While loved ones relax, patients brought to the emergency department will be taken straight to a room where a doctor, nurse and a hospital registration staffer will work as a team.
The idea is to get the patient in front of a doctor as soon as possible rather than having them sit in a waiting room to fill out paperwork, Clouser said.
Four of the rooms in the emergency department also are equipped with Philips Ambient technology, which allows patients to choose videos to project on the room’s wall and select colors to change the hue of the room.
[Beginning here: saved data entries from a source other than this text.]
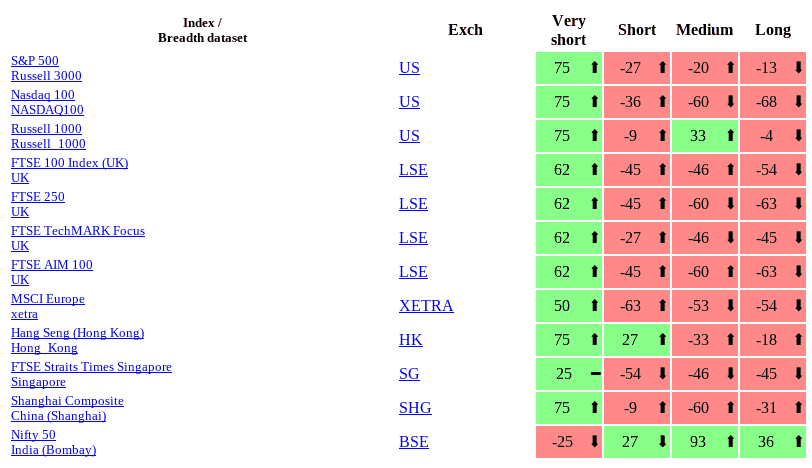Open the SHG exchange link
This screenshot has width=812, height=468.
click(415, 408)
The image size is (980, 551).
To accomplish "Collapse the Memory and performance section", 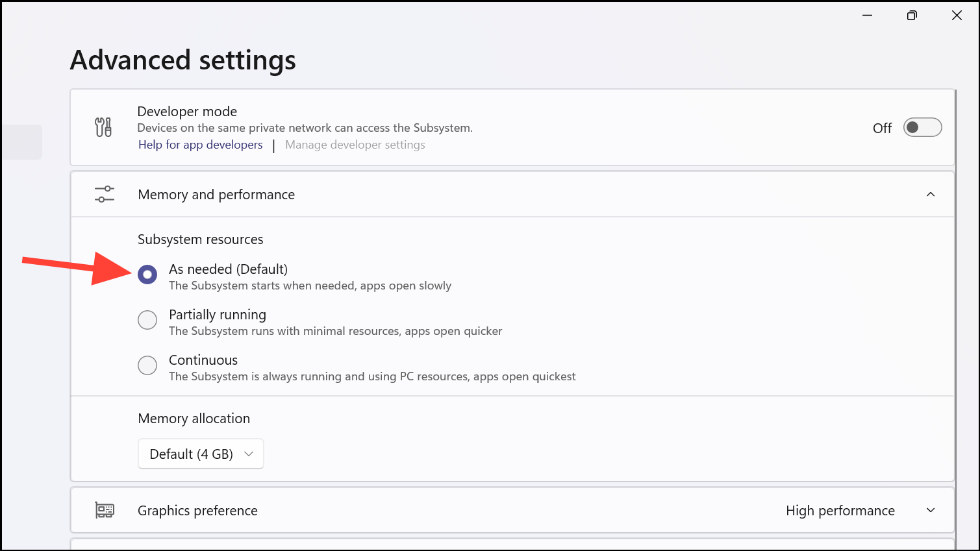I will [x=930, y=194].
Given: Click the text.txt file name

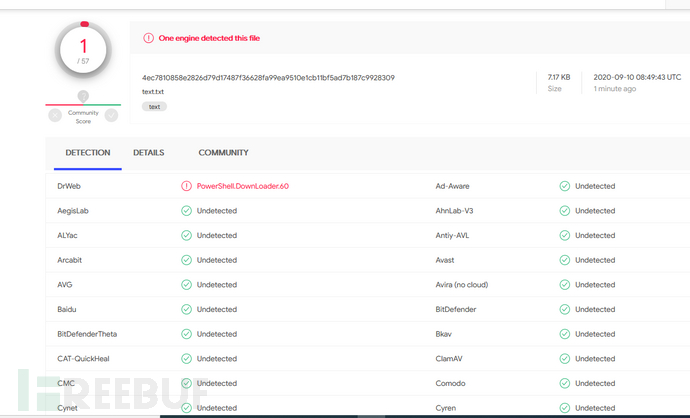Looking at the screenshot, I should click(153, 91).

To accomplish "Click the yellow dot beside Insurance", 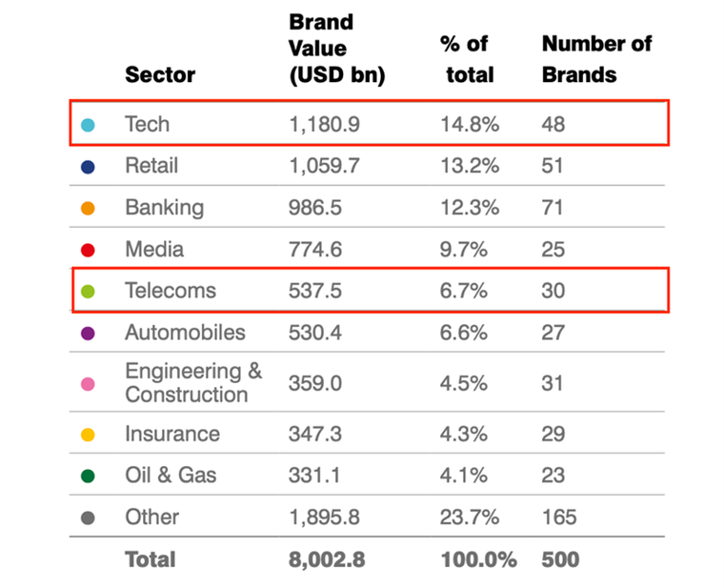I will pyautogui.click(x=88, y=435).
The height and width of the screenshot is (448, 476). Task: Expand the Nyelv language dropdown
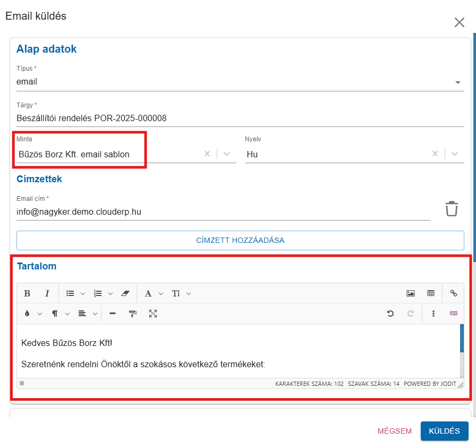tap(455, 154)
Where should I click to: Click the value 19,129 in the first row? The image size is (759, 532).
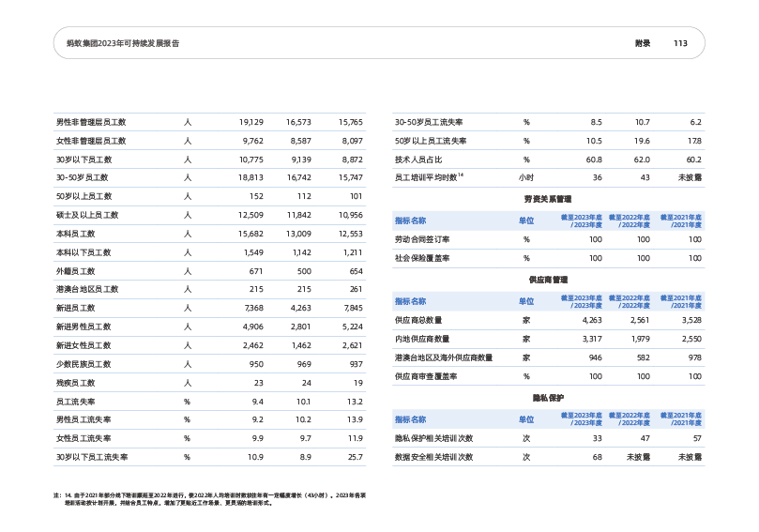pyautogui.click(x=250, y=123)
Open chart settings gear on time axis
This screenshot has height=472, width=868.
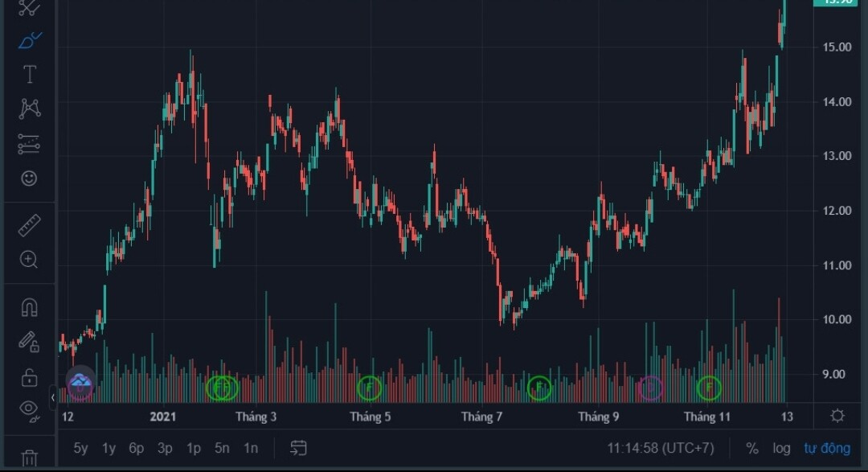837,416
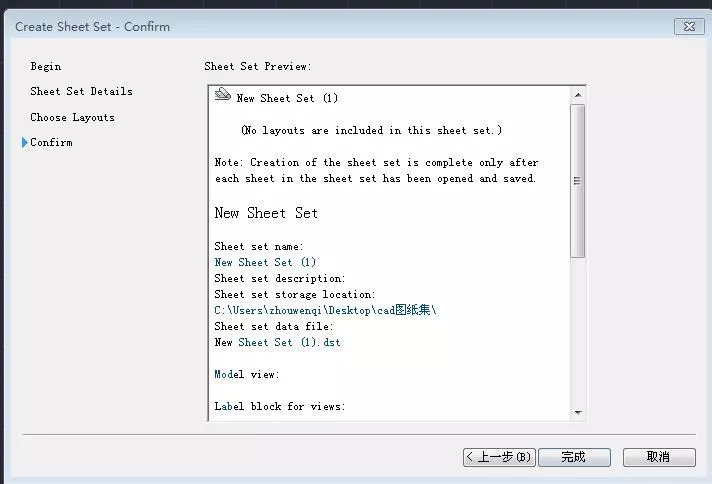Viewport: 712px width, 484px height.
Task: Click the preview scrollbar thumb
Action: point(577,180)
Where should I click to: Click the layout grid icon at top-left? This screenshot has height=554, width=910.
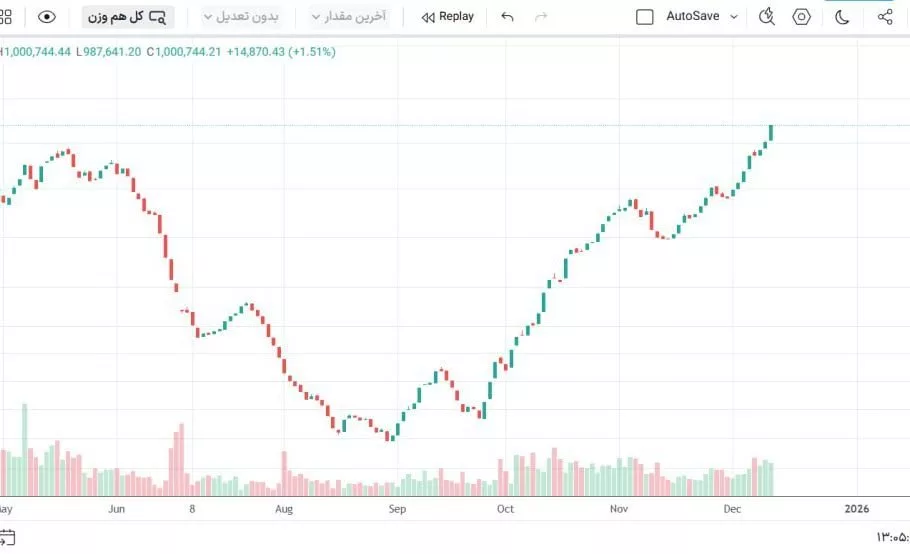point(5,17)
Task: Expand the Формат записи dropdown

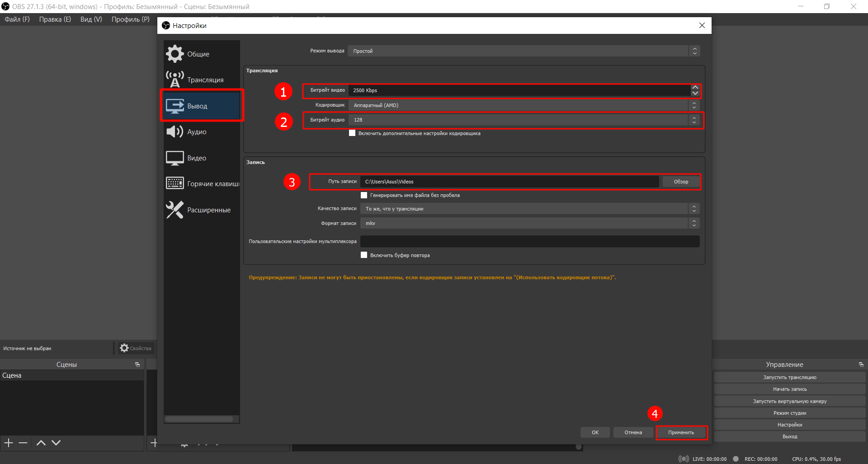Action: [529, 223]
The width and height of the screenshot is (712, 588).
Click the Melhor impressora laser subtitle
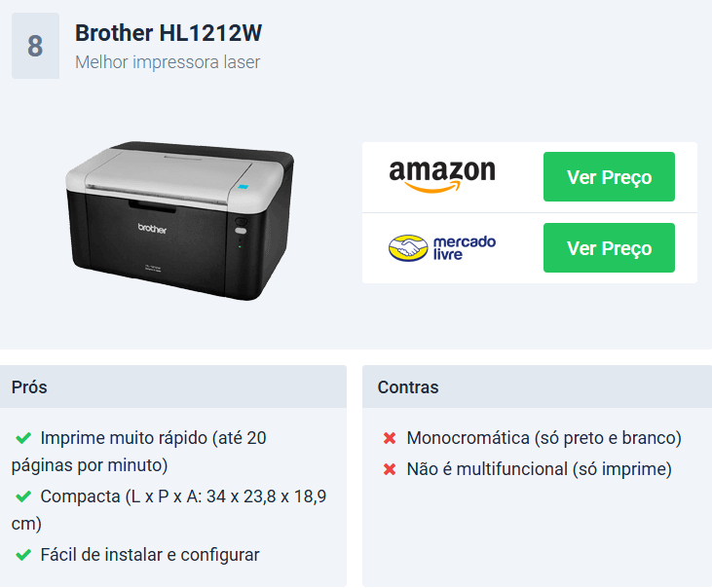click(x=168, y=62)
Glass panels that serve as a railing also demonstrate the thought that went into the design. The panels will require more maintenance, but they preserve the view for people sitting in a nearby waiting area, Adams said.
To avoid the glare of overhead lights shining directly into patients’ eyes as patients are being transported to their rooms, the hospital had the fixtures installed along the edges of the ceilings in corridors near patient rooms.
The hospital is also divided into front and back stage areas. Patients and supplies use rear elevators, which are larger to accommodate stretchers. Visitors use elevators in the front, which are of standard size. This helps respect patient privacy and protect them from infections, Adams said.
The hospital leader, who is quite tall, said it wouldn’t be a good thing to have someone like him towering over a cancer patient in an elevator, especially if, for instance, Adams had the flu.
The hospital is so serious about protecting patients from infections that it has chips embedded in the hand sanitizing areas in each room, which records when care staffers have washed his or her hands and when.
Each room is also equipped with a GetWellNetwork system that allows patients to watch movies or high-definition television, to surf the Internet or play games. It also enables patients to learn more about their medical condition, ask questions or lodge complaints about their care while keeping track of when staffers visit their room.
To help patients recover faster, visitors are welcome 24 hours a day, and each room is outfitted with a sofa sleeper.
The hospital also boasts powerful imaging equipment that will help medical practitioners detect cancer early, has the first hybrid operating suite of its kind in the nation and has an advanced cardiac catheterization lab, Adams said.
The hospital will use electronic medical records, a computerized physician order entry program and a band system to ensure patients receive the proper medication in the correct dose at the right time.
The hospital is also pleased with the quality of the staff it has assembled, including board-certified radiologists and board-certified emergency-room physicians, Adams said.
The community is invited to tour the new hospital from 1 to 4 p.m. on Sept. 16. The event includes hospital tours, games, entertainment, children’s activities, giveaways and a free lunch.